== INSTRUCTIONS TO FOLLOW ==
Format every line of the rows below as a JSON list of strings, with one string per line and no entries for blank lines.

+++ EXCERPTED RECORDS +++

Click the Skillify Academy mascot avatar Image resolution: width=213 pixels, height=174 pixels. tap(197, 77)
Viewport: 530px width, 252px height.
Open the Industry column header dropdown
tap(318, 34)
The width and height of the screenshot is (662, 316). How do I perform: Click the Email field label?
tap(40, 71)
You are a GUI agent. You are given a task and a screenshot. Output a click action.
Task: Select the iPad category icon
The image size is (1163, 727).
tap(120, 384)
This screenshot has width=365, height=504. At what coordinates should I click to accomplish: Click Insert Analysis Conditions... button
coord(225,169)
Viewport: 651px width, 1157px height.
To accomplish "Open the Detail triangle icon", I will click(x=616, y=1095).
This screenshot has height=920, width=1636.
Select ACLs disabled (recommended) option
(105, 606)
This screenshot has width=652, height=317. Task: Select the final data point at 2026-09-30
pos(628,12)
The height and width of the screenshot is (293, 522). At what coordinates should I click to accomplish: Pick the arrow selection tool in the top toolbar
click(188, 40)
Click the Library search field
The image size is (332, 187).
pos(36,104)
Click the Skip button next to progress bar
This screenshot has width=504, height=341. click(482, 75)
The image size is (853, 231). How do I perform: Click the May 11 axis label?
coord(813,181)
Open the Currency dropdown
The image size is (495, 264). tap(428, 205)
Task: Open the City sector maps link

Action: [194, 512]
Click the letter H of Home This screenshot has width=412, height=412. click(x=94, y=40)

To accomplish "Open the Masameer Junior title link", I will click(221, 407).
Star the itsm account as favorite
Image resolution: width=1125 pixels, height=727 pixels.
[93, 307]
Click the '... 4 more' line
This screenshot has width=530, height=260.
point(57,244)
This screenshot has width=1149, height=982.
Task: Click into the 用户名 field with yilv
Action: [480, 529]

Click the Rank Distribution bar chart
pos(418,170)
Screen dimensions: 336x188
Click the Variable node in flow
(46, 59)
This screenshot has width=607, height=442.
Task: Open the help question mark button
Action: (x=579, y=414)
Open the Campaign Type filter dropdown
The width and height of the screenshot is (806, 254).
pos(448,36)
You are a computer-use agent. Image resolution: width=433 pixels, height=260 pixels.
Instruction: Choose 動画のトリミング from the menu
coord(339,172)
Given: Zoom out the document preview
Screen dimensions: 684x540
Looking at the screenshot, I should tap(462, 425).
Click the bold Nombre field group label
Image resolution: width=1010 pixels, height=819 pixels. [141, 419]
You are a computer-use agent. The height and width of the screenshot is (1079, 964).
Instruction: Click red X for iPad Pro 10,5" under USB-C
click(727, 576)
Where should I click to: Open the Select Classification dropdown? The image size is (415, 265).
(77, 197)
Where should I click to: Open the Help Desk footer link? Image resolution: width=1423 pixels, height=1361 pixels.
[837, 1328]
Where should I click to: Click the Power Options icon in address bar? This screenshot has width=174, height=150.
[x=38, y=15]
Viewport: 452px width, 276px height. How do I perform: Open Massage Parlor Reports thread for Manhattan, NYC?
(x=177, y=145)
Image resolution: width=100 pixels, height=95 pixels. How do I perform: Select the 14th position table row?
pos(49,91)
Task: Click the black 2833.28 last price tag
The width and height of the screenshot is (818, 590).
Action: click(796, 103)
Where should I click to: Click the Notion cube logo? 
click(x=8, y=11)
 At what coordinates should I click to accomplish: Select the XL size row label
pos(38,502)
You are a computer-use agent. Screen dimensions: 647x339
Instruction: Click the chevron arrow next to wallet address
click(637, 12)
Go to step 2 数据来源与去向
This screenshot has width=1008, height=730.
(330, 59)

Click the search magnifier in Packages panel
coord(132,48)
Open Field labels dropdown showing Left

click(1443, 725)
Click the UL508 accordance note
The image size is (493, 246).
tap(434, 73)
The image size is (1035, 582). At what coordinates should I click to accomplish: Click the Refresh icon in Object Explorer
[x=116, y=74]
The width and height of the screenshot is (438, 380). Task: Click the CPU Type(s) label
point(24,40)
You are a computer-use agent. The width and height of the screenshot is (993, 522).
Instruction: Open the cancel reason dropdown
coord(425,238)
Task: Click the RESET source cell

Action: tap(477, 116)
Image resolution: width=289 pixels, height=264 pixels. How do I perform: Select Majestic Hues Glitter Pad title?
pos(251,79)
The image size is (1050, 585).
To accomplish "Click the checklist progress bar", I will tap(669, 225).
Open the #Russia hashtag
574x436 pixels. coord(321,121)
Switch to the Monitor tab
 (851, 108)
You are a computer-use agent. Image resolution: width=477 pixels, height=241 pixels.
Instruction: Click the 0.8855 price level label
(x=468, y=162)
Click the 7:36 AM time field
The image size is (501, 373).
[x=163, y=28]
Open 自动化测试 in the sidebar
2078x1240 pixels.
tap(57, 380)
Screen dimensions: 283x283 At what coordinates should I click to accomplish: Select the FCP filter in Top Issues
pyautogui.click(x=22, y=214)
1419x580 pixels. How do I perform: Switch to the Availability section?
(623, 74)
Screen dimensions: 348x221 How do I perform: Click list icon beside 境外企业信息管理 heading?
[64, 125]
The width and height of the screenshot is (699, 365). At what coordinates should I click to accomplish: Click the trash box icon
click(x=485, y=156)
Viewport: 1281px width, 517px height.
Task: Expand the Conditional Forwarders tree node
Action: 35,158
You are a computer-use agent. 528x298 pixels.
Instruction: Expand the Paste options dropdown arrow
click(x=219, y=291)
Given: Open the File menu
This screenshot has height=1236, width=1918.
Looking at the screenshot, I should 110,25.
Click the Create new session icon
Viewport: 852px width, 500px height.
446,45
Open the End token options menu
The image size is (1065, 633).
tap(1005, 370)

+++

== RESPONSE BELOW ==
[
  "Click the Skillify Academy mascot avatar Image resolution: width=213 pixels, height=174 pixels. tap(197, 77)",
  "Viewport: 530px width, 252px height.",
  "Open the Industry column header dropdown",
  "tap(318, 34)",
  "The width and height of the screenshot is (662, 316). How do I perform: Click the Email field label?",
  "tap(40, 71)",
  "You are a GUI agent. You are given a task and a screenshot. Output a click action.",
  "Task: Select the iPad category icon",
  "The image size is (1163, 727).",
  "tap(120, 384)",
  "This screenshot has width=365, height=504. At what coordinates should I click to accomplish: Click Insert Analysis Conditions... button",
  "coord(225,169)",
  "Viewport: 651px width, 1157px height.",
  "To accomplish \"Open the Detail triangle icon\", I will click(x=616, y=1095).",
  "This screenshot has height=920, width=1636.",
  "Select ACLs disabled (recommended) option",
  "(105, 606)",
  "This screenshot has width=652, height=317. Task: Select the final data point at 2026-09-30",
  "pos(628,12)",
  "The height and width of the screenshot is (293, 522). At what coordinates should I click to accomplish: Pick the arrow selection tool in the top toolbar",
  "click(188, 40)",
  "Click the Library search field",
  "The image size is (332, 187).",
  "pos(36,104)",
  "Click the Skip button next to progress bar",
  "This screenshot has width=504, height=341. click(482, 75)",
  "The image size is (853, 231). How do I perform: Click the May 11 axis label?",
  "coord(813,181)",
  "Open the Currency dropdown",
  "The image size is (495, 264). tap(428, 205)",
  "Task: Open the City sector maps link",
  "Action: [194, 512]",
  "Click the letter H of Home This screenshot has width=412, height=412. click(x=94, y=40)",
  "To accomplish \"Open the Masameer Junior title link\", I will click(221, 407).",
  "Star the itsm account as favorite",
  "Image resolution: width=1125 pixels, height=727 pixels.",
  "[93, 307]",
  "Click the '... 4 more' line",
  "This screenshot has width=530, height=260.",
  "point(57,244)",
  "This screenshot has width=1149, height=982.",
  "Task: Click into the 用户名 field with yilv",
  "Action: [480, 529]",
  "Click the Rank Distribution bar chart",
  "pos(418,170)",
  "Screen dimensions: 336x188",
  "Click the Variable node in flow",
  "(46, 59)",
  "This screenshot has width=607, height=442.",
  "Task: Open the help question mark button",
  "Action: (x=579, y=414)",
  "Open the Campaign Type filter dropdown",
  "The width and height of the screenshot is (806, 254).",
  "pos(448,36)",
  "You are a computer-use agent. Image resolution: width=433 pixels, height=260 pixels.",
  "Instruction: Choose 動画のトリミング from the menu",
  "coord(339,172)",
  "Given: Zoom out the document preview",
  "Screen dimensions: 684x540",
  "Looking at the screenshot, I should tap(462, 425).",
  "Click the bold Nombre field group label",
  "Image resolution: width=1010 pixels, height=819 pixels. [141, 419]",
  "You are a computer-use agent. The height and width of the screenshot is (1079, 964).",
  "Instruction: Click red X for iPad Pro 10,5\" under USB-C",
  "click(727, 576)",
  "Where should I click to: Open the Select Classification dropdown? The image size is (415, 265).",
  "(77, 197)",
  "Where should I click to: Open the Help Desk footer link? Image resolution: width=1423 pixels, height=1361 pixels.",
  "[837, 1328]",
  "Where should I click to: Click the Power Options icon in address bar? This screenshot has width=174, height=150.",
  "[x=38, y=15]",
  "Viewport: 452px width, 276px height. How do I perform: Open Massage Parlor Reports thread for Manhattan, NYC?",
  "(x=177, y=145)",
  "Image resolution: width=100 pixels, height=95 pixels. How do I perform: Select the 14th position table row?",
  "pos(49,91)",
  "Task: Click the black 2833.28 last price tag",
  "The width and height of the screenshot is (818, 590).",
  "Action: click(796, 103)",
  "Where should I click to: Click the Notion cube logo? ",
  "click(x=8, y=11)",
  " At what coordinates should I click to accomplish: Select the XL size row label",
  "pos(38,502)",
  "You are a computer-use agent. Screen dimensions: 647x339",
  "Instruction: Click the chevron arrow next to wallet address",
  "click(637, 12)",
  "Go to step 2 数据来源与去向",
  "This screenshot has width=1008, height=730.",
  "(330, 59)",
  "Click the search magnifier in Packages panel",
  "coord(132,48)",
  "Open Field labels dropdown showing Left",
  "click(1443, 725)",
  "Click the UL508 accordance note",
  "The image size is (493, 246).",
  "tap(434, 73)",
  "The image size is (1035, 582). At what coordinates should I click to accomplish: Click the Refresh icon in Object Explorer",
  "[x=116, y=74]",
  "The width and height of the screenshot is (438, 380). Task: Click the CPU Type(s) label",
  "point(24,40)",
  "You are a computer-use agent. The width and height of the screenshot is (993, 522).",
  "Instruction: Open the cancel reason dropdown",
  "coord(425,238)",
  "Task: Click the RESET source cell",
  "Action: tap(477, 116)",
  "Image resolution: width=289 pixels, height=264 pixels. How do I perform: Select Majestic Hues Glitter Pad title?",
  "pos(251,79)",
  "The image size is (1050, 585).",
  "To accomplish \"Click the checklist progress bar\", I will tap(669, 225).",
  "Open the #Russia hashtag",
  "574x436 pixels. coord(321,121)",
  "Switch to the Monitor tab",
  " (851, 108)",
  "You are a computer-use agent. Image resolution: width=477 pixels, height=241 pixels.",
  "Instruction: Click the 0.8855 price level label",
  "(x=468, y=162)",
  "Click the 7:36 AM time field",
  "The image size is (501, 373).",
  "[x=163, y=28]",
  "Open 自动化测试 in the sidebar",
  "2078x1240 pixels.",
  "tap(57, 380)",
  "Screen dimensions: 283x283 At what coordinates should I click to accomplish: Select the FCP filter in Top Issues",
  "pyautogui.click(x=22, y=214)",
  "1419x580 pixels. How do I perform: Switch to the Availability section?",
  "(623, 74)",
  "Screen dimensions: 348x221 How do I perform: Click list icon beside 境外企业信息管理 heading?",
  "[64, 125]",
  "The width and height of the screenshot is (699, 365). At what coordinates should I click to accomplish: Click the trash box icon",
  "click(x=485, y=156)",
  "Viewport: 1281px width, 517px height.",
  "Task: Expand the Conditional Forwarders tree node",
  "Action: 35,158",
  "You are a computer-use agent. 528x298 pixels.",
  "Instruction: Expand the Paste options dropdown arrow",
  "click(x=219, y=291)",
  "Given: Open the File menu",
  "This screenshot has height=1236, width=1918.",
  "Looking at the screenshot, I should 110,25.",
  "Click the Create new session icon",
  "Viewport: 852px width, 500px height.",
  "446,45",
  "Open the End token options menu",
  "The image size is (1065, 633).",
  "tap(1005, 370)"
]